Fragmento seleccionado
□ □ □

Aprovechando que estoy "alone again (naturally)", he vuelto a ver la primera y la segunda parte de esa obra maestra que es El padrino.
No voy a marearos repasando el derroche de genialidades del guión, los actores, el montaje, la iluminación... y, muy especialmente de un Francis Ford Coppola que impregna cada secuencia impregnándola con su propio estado de gracia.
Creo que estarán ustedes de acuerdo conmigo en que esta es una de las grandes obras de arte del siglo XX y que a El padrino, como al Quijote o a Homero, hay que volver de vez en cuando, porque nunca decepcionan. Siempre ofrecen algo nuevo. Esta vez he visto en El padrino una reflexión sobre el poder que bien podría haber sido firmada por el mismísimo Maquiavelo. El Padrino es la Florencia de los Medici, pero en los Estados Unidos.

□ □ □

Entradas guardadas
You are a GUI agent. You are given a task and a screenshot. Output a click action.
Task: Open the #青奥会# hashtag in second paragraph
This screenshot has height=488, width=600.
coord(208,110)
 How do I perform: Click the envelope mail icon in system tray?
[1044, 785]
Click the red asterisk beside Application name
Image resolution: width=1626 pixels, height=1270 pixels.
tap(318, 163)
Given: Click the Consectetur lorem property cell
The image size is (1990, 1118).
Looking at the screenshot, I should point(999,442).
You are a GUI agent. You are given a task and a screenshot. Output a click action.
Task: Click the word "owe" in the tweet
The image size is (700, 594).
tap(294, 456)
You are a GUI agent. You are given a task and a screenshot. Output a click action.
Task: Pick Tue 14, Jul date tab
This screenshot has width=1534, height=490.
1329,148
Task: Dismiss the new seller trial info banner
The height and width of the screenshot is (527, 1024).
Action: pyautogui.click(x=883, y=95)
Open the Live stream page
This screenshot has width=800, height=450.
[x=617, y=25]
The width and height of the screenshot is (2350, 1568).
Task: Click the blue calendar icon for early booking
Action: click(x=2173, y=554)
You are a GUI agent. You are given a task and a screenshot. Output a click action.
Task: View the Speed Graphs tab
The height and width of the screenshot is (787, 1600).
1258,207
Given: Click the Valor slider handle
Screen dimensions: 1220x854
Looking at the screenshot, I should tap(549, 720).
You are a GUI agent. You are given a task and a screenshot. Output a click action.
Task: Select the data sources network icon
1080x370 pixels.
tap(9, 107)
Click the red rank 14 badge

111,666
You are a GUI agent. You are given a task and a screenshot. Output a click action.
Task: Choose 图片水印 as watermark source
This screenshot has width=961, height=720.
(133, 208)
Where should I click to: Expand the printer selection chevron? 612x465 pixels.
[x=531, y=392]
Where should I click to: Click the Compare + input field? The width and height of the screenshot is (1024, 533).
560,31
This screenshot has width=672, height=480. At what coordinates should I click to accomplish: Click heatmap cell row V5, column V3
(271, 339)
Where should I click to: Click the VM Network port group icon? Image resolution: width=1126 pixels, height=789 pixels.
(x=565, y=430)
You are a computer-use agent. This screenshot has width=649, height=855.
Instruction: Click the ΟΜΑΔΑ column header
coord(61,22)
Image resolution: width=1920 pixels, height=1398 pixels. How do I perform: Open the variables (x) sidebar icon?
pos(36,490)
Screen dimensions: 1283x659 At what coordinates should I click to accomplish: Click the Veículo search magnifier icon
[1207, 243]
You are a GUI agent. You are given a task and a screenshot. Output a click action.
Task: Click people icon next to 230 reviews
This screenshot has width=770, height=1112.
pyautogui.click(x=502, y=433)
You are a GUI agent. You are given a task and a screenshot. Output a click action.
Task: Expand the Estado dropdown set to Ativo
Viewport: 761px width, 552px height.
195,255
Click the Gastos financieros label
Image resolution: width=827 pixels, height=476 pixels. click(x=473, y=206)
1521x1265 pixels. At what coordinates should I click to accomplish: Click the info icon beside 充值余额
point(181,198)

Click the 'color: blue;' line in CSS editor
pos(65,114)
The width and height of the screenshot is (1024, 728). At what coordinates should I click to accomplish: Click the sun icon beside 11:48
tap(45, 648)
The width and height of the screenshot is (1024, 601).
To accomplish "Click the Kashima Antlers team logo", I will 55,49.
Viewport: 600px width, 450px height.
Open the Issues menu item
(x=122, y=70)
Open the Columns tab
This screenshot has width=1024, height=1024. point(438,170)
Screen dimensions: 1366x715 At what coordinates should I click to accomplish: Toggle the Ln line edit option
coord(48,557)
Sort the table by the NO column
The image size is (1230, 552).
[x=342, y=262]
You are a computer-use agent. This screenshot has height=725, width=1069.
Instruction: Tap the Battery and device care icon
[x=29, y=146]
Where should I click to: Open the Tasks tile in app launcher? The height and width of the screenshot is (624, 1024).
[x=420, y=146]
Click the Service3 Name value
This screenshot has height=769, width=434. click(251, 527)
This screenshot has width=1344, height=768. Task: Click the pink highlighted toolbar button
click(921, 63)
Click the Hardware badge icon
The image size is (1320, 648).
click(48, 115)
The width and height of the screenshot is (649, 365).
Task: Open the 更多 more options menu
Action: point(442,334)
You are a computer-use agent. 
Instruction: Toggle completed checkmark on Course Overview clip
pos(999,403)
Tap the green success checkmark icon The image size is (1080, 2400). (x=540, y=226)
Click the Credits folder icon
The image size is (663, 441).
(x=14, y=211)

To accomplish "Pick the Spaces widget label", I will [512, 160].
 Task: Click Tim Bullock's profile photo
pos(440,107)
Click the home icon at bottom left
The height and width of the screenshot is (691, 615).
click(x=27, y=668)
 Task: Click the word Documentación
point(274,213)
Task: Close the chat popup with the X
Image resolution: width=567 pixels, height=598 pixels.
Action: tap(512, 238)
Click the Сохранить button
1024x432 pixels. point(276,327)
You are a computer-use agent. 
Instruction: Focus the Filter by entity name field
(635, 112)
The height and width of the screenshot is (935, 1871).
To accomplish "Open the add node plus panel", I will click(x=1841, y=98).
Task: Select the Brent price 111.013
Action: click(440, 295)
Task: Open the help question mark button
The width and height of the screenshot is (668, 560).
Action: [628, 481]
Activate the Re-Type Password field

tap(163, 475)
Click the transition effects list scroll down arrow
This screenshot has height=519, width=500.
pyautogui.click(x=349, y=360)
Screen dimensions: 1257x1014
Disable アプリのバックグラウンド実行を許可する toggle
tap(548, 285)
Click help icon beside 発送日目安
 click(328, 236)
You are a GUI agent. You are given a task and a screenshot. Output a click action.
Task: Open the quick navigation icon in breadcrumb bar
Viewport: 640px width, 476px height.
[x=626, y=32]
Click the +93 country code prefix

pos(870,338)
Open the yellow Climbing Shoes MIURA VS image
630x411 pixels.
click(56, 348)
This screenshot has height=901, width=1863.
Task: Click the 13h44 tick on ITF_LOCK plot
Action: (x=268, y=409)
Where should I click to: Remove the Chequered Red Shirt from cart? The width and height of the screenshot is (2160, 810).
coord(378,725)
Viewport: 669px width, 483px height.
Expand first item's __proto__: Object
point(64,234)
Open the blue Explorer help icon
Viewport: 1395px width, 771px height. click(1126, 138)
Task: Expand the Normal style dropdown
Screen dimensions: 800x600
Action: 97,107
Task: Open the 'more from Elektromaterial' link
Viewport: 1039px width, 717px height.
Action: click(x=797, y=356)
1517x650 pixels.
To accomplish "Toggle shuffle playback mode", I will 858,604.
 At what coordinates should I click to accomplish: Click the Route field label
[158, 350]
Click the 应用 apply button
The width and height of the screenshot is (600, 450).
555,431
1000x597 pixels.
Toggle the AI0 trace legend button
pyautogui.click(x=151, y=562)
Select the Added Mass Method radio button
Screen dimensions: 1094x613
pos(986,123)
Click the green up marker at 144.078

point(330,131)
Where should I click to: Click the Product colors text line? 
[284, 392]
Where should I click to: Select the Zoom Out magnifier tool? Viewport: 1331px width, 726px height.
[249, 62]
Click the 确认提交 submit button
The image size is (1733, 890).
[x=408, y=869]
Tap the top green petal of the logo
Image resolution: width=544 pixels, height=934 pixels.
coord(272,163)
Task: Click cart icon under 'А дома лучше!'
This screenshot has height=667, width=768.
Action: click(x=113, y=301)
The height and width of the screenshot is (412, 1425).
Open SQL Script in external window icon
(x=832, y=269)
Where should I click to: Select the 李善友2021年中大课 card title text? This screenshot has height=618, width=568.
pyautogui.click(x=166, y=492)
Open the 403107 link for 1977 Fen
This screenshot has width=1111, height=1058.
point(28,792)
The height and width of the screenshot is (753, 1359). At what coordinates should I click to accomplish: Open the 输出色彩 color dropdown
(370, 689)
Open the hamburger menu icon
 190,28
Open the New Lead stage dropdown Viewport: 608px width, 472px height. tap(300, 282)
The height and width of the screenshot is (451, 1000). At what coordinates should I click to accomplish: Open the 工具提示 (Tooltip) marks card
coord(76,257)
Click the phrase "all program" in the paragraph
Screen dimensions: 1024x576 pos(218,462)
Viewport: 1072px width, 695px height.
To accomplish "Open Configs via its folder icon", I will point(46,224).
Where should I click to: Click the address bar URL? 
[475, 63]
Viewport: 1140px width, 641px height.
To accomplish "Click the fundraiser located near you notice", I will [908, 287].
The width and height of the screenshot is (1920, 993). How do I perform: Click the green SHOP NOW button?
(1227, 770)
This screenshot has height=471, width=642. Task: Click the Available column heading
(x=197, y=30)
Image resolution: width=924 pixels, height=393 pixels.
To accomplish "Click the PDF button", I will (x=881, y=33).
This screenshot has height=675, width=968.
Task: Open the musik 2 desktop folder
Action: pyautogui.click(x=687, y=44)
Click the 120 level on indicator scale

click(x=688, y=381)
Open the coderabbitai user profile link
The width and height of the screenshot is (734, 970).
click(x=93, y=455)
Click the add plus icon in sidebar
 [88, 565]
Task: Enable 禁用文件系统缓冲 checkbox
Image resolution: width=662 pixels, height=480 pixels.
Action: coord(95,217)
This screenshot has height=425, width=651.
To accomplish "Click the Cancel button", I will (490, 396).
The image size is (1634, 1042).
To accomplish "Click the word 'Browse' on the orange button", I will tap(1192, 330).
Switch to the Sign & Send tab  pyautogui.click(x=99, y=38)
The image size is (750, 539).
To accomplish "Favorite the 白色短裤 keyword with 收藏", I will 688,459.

□ □ □

Tareas por realizar
1. Transcribe del texto sobre El padrino todo lo que va desde "Creo que estarán" hasta "los Estados Unidos.".
2. En el texto sobre El padrino, ¿a qué se compara El Padrino?
3. Por favor, continúa el texto sobre El padrino a partir de donde termina.

Respuestas
1.
Creo que estarán ustedes de acuerdo conmigo en que esta es una de las grandes obras de arte del siglo XX y que a El padrino, como al Quijote o a Homero, hay que volver de vez en cuando, porque nunca decepcionan. Siempre ofrecen algo nuevo. Esta vez he visto en El padrino una reflexión sobre el poder que bien podría haber sido firmada por el mismísimo Maquiavelo. El Padrino es la Florencia de los Medici, pero en los Estados Unidos.

2. A la Florencia de los Medici, pero en los Estados Unidos.

3.
Lo que nos cuenta es que no se puede ascender en el poder sin ir soltando amarras afectivas. En esto el poder es -en parte- como la pobreza. Tampoco se puede caer en la miseria sin que te suelten amarras.
El poder es la pasión absoluta, el Eros más desnudo y acuciante, el agujero negro en el que se consumen todas las fidelidades.
El crisol en el que cuaja lo que la inmensa mayoría nunca probaremos.
Pero cuando una historia tan triste y desesperanzada como esta te la firma un genio, entonces es hermoso lo terrible y surgen chispas de luz entre los charcos de sangre que van tiñendo las aceras.
Hay mucho de Lucrecio en Ford Coppola.